GIVEN RECORDS START

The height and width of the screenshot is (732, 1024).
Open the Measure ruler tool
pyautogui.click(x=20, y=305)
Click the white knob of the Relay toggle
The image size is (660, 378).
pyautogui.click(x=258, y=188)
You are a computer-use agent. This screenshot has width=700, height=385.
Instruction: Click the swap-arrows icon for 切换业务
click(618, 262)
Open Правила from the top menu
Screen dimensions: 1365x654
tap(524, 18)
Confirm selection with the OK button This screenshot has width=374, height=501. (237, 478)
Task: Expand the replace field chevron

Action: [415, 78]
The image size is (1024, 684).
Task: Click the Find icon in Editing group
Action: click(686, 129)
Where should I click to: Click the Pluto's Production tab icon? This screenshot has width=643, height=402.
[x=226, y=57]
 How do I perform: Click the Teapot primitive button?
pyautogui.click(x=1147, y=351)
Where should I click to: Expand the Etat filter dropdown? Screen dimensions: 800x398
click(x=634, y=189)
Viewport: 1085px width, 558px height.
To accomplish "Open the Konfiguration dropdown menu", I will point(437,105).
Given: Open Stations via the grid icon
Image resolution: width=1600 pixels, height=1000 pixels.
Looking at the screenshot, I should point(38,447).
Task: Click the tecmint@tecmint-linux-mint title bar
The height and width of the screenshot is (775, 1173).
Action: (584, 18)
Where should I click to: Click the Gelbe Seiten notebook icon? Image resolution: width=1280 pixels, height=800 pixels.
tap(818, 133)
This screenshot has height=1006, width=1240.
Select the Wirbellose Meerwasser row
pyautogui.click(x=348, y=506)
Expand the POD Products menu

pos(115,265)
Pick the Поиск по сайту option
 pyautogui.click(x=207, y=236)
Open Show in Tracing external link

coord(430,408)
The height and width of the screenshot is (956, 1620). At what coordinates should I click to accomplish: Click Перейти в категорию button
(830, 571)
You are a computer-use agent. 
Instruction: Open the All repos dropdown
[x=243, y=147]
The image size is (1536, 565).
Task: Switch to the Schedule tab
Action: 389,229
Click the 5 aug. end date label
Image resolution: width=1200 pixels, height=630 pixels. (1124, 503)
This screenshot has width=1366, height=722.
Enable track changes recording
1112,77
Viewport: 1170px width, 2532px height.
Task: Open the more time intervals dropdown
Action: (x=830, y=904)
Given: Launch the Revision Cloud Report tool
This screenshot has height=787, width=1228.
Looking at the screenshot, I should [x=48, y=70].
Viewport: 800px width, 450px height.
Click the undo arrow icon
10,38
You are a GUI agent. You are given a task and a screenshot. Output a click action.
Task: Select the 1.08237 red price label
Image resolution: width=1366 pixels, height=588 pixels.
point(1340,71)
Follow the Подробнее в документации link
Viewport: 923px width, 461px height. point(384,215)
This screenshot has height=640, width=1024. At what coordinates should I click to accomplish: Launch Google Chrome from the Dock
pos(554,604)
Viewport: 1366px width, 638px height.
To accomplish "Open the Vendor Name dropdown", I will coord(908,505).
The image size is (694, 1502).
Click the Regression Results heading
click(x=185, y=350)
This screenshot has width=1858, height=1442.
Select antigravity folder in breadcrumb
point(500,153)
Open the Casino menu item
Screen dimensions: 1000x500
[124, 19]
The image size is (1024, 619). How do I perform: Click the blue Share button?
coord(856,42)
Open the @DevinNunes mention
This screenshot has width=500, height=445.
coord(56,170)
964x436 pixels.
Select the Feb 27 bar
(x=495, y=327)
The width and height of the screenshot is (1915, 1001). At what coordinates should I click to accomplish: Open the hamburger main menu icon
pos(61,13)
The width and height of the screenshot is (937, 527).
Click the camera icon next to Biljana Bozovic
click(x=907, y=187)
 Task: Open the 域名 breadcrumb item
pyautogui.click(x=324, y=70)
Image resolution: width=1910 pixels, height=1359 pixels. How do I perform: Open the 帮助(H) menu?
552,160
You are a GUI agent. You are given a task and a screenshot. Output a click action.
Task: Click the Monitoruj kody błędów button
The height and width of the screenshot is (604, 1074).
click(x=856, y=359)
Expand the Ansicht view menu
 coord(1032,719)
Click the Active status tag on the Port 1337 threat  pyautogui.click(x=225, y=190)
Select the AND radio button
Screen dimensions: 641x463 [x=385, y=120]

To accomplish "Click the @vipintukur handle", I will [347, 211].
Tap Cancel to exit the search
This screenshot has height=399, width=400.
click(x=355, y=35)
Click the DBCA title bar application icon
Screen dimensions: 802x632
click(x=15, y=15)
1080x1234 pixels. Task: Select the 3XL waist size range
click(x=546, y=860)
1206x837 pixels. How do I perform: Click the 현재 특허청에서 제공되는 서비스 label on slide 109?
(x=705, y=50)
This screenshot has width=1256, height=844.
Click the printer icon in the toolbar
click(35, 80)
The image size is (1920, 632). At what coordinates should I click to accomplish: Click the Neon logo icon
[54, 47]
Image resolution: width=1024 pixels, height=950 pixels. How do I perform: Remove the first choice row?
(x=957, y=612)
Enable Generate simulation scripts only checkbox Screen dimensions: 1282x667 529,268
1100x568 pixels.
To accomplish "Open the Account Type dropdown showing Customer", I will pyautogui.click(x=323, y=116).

GIVEN RECORDS END

_WORK REQUIRED_
Give back, exactly as written, the stretch from the line with "Open the Casino menu item" through the line with "Task: Click the Monitoruj kody błędów button", and no other lines from the records above.

_RESULT OF THE TASK_
Open the Casino menu item
Screen dimensions: 1000x500
[124, 19]
The image size is (1024, 619). How do I perform: Click the blue Share button?
coord(856,42)
Open the @DevinNunes mention
This screenshot has width=500, height=445.
coord(56,170)
964x436 pixels.
Select the Feb 27 bar
(x=495, y=327)
The width and height of the screenshot is (1915, 1001). At what coordinates should I click to accomplish: Open the hamburger main menu icon
pos(61,13)
The width and height of the screenshot is (937, 527).
Click the camera icon next to Biljana Bozovic
click(x=907, y=187)
 Task: Open the 域名 breadcrumb item
pyautogui.click(x=324, y=70)
Image resolution: width=1910 pixels, height=1359 pixels. How do I perform: Open the 帮助(H) menu?
552,160
You are a GUI agent. You are given a task and a screenshot. Output a click action.
Task: Click the Monitoruj kody błędów button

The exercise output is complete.